The Politics of Silicon Valley, AI and Data

The Politics of Silicon Valley, AI and Data

02 June 2022

IMPAKT TV, Utrecht, Netherlands | Website

The Doors

For our upcoming IMPAKT TV episode, we dive into the world of Silicon Valley, AI, bodies and data. Join us on 2 June for a new episode of IMPAKT TV: a series of monthly online shows in which we highlight the work of one special guest and reflect with them on the latest news and trends in art, technology and media. This episode, we talk with Zach Blas: an artist, filmmaker and writer whose practice spans moving image, computation, queer theory, performance, and science fiction.

We can no longer imagine a world without advanced technology. It has been smoothly incorporated into our lives, at a pace that moves faster than we do. The newest AI developments seem to make our lives easier, but we need to bear in mind: technology is never neutral. Zach Blas critically explores these developments and pays attention to the imaginaries and philosophies that surround AI and big tech. His work is a continuous interrogation of the politics of AI.

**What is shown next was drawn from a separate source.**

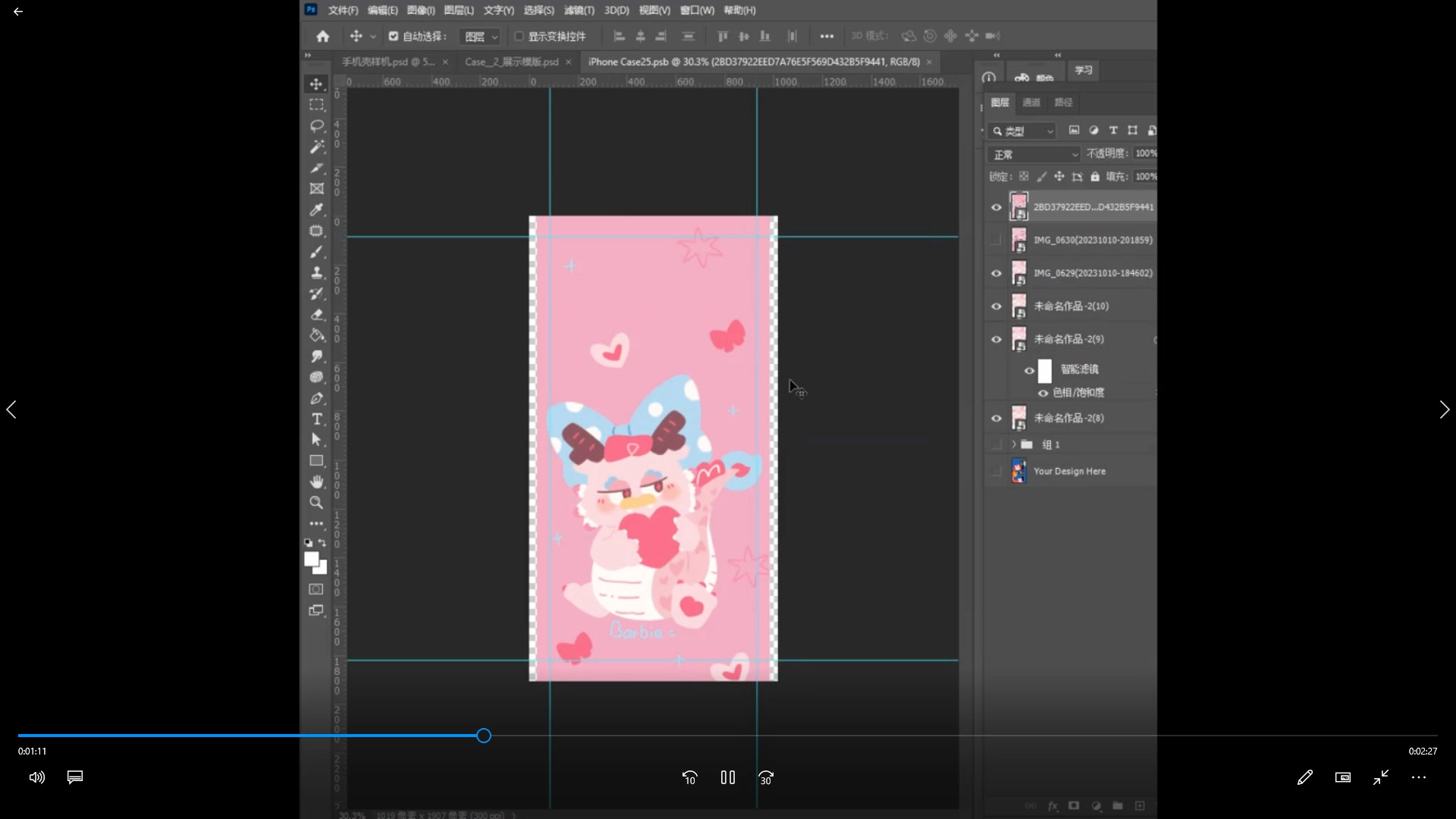
Task: Select the Hand tool
Action: (316, 482)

How can we make sense of new forms of artificial intelligence? How do these systems reflect and reproduce structures of in- and exclusion? What are the challenges of biometric surveillance and predictive policing? What are the implications of reducing human bodies to data? These questions take on a central position in Zach Blas’ work, which often leaves the audience with an uncanny feeling. By using various media such as video, computation and performance, Blas holds a critical stance towards the recent developments in Silicon Valley.

Last year, his work The Doors (2019) was featured in the IMPAKT Web project Weird Gnosis: an online exhibition bringing together works of video and performance art to take you on a journey into some of the weirder parts of the web. Here, Zach Blas looks closely at Silicon Valley’s connections to the Californian counterculture of the 1960s, exploring psychedelia, drug use and artificial intelligence.